PROBLEM TO WORK ON | Of the entries below, restate word for word only the section that runs from the line with "Image resolution: width=689, height=2576." to the line with "Services (42, 2266)", counting both ends.

RECORDS PROVIDED |
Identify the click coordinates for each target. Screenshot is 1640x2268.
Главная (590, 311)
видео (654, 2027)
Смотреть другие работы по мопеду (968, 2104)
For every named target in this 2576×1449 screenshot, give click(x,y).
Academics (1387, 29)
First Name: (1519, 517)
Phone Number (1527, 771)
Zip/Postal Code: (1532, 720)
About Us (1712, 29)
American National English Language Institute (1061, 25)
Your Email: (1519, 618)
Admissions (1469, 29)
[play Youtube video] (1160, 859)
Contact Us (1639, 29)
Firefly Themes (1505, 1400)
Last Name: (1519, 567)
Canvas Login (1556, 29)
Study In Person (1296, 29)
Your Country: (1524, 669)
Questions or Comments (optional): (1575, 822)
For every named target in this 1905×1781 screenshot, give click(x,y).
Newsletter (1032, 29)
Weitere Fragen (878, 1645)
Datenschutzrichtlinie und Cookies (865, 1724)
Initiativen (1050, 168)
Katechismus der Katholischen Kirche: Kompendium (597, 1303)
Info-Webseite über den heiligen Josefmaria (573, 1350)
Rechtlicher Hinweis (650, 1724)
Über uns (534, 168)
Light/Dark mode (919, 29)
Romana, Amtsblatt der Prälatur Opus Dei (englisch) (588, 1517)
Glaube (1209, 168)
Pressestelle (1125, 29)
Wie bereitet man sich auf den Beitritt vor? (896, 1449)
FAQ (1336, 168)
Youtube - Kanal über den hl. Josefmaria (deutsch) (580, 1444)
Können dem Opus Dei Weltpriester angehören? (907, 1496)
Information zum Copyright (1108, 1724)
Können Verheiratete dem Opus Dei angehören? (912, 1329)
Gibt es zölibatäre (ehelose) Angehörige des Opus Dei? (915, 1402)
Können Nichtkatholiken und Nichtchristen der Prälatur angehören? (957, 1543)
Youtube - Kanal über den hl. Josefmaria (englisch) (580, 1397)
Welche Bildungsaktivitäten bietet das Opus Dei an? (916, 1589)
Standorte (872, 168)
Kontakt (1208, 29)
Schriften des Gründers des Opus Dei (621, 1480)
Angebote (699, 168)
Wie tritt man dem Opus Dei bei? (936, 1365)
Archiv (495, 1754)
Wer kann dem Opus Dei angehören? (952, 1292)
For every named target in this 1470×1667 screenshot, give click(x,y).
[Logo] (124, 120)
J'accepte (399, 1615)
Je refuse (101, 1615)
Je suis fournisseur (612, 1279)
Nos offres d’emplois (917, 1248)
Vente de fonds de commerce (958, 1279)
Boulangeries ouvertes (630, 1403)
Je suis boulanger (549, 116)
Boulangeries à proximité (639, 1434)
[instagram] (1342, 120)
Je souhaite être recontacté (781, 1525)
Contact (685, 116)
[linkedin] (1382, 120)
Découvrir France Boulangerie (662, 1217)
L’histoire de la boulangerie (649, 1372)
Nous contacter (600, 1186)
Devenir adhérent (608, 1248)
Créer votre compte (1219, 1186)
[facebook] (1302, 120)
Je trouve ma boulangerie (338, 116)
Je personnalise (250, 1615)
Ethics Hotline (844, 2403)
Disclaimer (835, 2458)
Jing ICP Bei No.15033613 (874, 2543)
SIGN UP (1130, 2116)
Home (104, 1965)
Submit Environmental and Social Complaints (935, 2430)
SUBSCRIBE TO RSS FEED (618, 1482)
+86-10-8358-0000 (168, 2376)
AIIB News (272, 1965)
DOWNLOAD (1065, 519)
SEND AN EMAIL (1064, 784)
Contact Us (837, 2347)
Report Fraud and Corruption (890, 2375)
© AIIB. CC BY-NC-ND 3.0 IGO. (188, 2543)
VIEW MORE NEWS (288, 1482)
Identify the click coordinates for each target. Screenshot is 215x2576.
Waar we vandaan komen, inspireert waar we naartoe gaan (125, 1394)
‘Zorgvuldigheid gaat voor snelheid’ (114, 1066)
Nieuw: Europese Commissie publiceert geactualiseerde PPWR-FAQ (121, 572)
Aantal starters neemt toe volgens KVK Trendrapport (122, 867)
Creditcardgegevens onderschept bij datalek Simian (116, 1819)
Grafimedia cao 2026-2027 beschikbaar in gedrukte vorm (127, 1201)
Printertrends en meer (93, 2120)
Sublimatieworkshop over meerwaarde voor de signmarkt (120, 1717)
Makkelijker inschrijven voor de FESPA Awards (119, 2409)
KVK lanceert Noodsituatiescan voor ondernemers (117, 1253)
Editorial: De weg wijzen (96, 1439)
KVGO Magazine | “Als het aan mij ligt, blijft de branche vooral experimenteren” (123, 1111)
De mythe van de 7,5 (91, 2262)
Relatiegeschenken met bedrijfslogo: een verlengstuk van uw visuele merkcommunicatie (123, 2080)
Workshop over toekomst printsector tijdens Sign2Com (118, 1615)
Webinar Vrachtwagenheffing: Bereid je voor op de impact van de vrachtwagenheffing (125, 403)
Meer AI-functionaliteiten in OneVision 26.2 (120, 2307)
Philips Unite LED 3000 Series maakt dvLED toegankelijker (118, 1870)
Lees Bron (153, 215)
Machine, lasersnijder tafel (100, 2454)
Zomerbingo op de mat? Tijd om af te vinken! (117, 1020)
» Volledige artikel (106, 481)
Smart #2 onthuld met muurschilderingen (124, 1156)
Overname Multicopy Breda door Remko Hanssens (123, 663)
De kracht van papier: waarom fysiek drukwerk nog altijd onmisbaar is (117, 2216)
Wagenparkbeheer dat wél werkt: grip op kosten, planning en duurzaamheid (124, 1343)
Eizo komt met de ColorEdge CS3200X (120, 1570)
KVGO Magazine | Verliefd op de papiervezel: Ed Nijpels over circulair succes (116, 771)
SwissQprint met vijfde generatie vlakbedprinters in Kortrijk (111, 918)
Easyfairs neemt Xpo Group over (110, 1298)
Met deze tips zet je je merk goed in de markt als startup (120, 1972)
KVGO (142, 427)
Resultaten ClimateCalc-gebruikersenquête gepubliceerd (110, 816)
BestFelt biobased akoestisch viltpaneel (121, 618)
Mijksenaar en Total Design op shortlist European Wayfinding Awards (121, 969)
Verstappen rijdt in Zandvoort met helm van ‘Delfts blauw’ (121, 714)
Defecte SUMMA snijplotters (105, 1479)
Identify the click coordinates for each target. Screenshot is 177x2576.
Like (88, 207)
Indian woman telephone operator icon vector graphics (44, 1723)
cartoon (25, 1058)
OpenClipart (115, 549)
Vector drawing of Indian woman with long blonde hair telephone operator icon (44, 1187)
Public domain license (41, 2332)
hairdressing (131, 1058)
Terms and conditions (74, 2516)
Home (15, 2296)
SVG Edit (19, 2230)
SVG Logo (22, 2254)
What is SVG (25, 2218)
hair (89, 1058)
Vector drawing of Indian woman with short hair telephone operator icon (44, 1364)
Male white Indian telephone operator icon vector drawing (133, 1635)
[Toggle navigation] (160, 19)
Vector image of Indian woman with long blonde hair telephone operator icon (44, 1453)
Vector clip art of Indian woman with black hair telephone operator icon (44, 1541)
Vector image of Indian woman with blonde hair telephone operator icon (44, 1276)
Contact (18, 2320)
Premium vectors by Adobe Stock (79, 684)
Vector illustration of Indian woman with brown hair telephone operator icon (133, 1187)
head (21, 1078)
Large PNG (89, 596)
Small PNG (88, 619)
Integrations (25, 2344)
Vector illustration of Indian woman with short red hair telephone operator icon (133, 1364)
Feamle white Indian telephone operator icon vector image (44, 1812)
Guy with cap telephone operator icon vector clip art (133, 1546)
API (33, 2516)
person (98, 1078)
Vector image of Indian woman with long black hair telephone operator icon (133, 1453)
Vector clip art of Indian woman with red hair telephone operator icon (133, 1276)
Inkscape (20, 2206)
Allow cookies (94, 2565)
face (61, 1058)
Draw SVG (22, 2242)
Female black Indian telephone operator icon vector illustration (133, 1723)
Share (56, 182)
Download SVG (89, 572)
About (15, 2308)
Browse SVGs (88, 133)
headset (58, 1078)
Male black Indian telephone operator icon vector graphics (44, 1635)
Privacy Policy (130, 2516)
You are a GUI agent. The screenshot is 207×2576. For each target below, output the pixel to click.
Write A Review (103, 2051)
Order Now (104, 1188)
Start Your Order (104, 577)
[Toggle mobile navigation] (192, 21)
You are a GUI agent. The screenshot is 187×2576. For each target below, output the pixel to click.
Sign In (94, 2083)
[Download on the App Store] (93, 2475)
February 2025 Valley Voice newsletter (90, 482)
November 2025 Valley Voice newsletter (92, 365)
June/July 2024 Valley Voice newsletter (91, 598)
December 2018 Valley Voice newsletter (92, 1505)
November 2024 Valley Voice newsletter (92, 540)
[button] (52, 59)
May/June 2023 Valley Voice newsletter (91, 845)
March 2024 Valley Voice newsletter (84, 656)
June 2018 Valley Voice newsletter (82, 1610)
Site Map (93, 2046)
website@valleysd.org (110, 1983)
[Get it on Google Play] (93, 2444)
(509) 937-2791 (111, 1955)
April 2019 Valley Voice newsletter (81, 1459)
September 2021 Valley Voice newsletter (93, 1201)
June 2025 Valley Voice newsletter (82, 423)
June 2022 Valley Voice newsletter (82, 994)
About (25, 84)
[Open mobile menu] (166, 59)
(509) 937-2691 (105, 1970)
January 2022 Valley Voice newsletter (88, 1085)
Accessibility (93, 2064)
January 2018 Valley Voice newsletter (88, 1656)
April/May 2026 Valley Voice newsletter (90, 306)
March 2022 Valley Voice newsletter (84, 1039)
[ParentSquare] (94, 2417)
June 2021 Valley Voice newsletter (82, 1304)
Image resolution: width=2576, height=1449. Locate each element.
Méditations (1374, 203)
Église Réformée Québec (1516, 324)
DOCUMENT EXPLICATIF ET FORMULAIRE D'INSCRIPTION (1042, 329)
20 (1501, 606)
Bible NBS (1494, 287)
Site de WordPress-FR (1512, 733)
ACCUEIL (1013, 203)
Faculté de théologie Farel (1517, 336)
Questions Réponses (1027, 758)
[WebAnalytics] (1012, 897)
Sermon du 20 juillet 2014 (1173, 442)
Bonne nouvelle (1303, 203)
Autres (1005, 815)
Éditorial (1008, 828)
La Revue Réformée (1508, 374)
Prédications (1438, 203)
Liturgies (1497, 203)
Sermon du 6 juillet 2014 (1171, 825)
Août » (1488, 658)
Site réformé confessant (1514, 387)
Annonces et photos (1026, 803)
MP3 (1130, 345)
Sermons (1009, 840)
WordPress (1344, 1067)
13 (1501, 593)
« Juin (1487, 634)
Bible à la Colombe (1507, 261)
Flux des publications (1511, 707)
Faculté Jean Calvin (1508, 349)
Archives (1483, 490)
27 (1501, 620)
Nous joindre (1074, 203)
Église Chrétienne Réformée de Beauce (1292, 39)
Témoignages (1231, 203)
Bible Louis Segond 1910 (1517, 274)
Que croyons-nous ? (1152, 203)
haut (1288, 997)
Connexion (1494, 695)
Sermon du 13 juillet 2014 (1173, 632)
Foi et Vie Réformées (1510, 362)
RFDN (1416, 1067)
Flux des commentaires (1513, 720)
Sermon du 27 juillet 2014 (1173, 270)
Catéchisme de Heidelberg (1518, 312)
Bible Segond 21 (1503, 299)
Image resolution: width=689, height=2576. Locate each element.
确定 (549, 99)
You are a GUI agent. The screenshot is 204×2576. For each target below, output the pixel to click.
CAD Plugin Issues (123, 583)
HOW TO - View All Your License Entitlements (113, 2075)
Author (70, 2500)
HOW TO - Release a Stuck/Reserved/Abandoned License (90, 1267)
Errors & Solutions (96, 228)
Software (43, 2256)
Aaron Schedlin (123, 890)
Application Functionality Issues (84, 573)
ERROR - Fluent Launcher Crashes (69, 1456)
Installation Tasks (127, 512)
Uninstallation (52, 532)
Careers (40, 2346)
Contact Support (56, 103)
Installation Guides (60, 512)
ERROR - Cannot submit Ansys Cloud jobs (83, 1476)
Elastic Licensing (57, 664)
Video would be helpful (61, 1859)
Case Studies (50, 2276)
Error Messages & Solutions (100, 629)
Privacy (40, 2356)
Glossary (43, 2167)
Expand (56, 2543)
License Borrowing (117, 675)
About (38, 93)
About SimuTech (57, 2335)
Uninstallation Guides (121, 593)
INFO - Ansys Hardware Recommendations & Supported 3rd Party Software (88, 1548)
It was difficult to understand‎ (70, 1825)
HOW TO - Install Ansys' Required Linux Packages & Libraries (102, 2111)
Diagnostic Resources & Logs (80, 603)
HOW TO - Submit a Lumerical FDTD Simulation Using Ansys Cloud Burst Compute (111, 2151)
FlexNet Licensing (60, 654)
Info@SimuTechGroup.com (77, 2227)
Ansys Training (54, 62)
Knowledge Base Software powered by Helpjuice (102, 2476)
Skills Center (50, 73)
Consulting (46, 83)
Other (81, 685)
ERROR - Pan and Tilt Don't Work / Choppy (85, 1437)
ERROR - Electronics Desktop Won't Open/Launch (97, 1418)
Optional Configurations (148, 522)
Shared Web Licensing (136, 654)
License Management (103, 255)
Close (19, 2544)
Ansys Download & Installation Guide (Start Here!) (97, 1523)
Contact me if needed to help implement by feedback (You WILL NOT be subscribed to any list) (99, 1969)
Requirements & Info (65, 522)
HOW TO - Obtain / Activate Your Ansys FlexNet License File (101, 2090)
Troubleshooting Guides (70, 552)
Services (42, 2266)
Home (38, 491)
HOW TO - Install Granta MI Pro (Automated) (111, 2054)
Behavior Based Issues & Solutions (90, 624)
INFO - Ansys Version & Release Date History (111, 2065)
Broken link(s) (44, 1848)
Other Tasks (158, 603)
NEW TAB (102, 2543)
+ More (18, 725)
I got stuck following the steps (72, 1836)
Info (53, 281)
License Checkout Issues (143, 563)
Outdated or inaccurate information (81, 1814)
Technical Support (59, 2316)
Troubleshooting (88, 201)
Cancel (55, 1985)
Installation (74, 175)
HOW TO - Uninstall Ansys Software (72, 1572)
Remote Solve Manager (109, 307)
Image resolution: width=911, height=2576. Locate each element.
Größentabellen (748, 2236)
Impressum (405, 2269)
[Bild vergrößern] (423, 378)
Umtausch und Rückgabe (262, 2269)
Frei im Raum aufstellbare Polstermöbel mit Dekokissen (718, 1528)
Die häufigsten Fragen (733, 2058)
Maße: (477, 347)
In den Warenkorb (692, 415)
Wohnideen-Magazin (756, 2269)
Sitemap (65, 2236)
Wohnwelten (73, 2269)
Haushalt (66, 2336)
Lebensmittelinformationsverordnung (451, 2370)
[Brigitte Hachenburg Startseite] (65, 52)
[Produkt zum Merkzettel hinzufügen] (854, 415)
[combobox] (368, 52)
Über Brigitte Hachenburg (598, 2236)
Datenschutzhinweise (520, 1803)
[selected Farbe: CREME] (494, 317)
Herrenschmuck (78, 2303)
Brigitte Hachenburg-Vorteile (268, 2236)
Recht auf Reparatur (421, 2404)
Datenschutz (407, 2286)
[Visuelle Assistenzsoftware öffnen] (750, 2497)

RESULT OF THE EXERCISE |
Image resolution: width=689, height=2576. Locate each element.
确定 (549, 99)
You are a GUI agent. The screenshot is 204×2576. For each target below, output the pixel to click.
CAD Plugin Issues (123, 583)
HOW TO - View All Your License Entitlements (113, 2075)
Author (70, 2500)
HOW TO - Release a Stuck/Reserved/Abandoned License (90, 1267)
Errors & Solutions (96, 228)
Software (43, 2256)
Aaron Schedlin (123, 890)
Application Functionality Issues (84, 573)
ERROR - Fluent Launcher Crashes (69, 1456)
Installation Tasks (127, 512)
Uninstallation (52, 532)
Careers (40, 2346)
Contact Support (56, 103)
Installation Guides (60, 512)
ERROR - Cannot submit Ansys Cloud jobs (83, 1476)
Elastic Licensing (57, 664)
Video would be helpful (61, 1859)
Case Studies (50, 2276)
Error Messages & Solutions (100, 629)
Privacy (40, 2356)
Glossary (43, 2167)
Expand (56, 2543)
License Borrowing (117, 675)
About (38, 93)
About SimuTech (57, 2335)
Uninstallation Guides (121, 593)
INFO - Ansys Hardware Recommendations & Supported 3rd Party Software (88, 1548)
It was difficult to understand‎ (70, 1825)
HOW TO - Install Ansys' Required Linux Packages & Libraries (102, 2111)
Diagnostic Resources & Logs (80, 603)
HOW TO - Submit a Lumerical FDTD Simulation Using Ansys Cloud Burst Compute (111, 2151)
FlexNet Licensing (60, 654)
Info@SimuTechGroup.com (77, 2227)
Ansys Training (54, 62)
Knowledge Base Software powered by Helpjuice (102, 2476)
Skills Center (50, 73)
Consulting (46, 83)
Other (81, 685)
ERROR - Pan and Tilt Don't Work / Choppy (85, 1437)
ERROR - Electronics Desktop Won't Open/Launch (97, 1418)
Optional Configurations (148, 522)
Shared Web Licensing (136, 654)
License Management (103, 255)
Close (19, 2544)
Ansys Download & Installation Guide (Start Here!) (97, 1523)
Contact me if needed to help implement by feedback (You WILL NOT be subscribed to any list) (99, 1969)
Requirements & Info (65, 522)
HOW TO - Obtain / Activate Your Ansys FlexNet License File (101, 2090)
Troubleshooting Guides (70, 552)
Services (42, 2266)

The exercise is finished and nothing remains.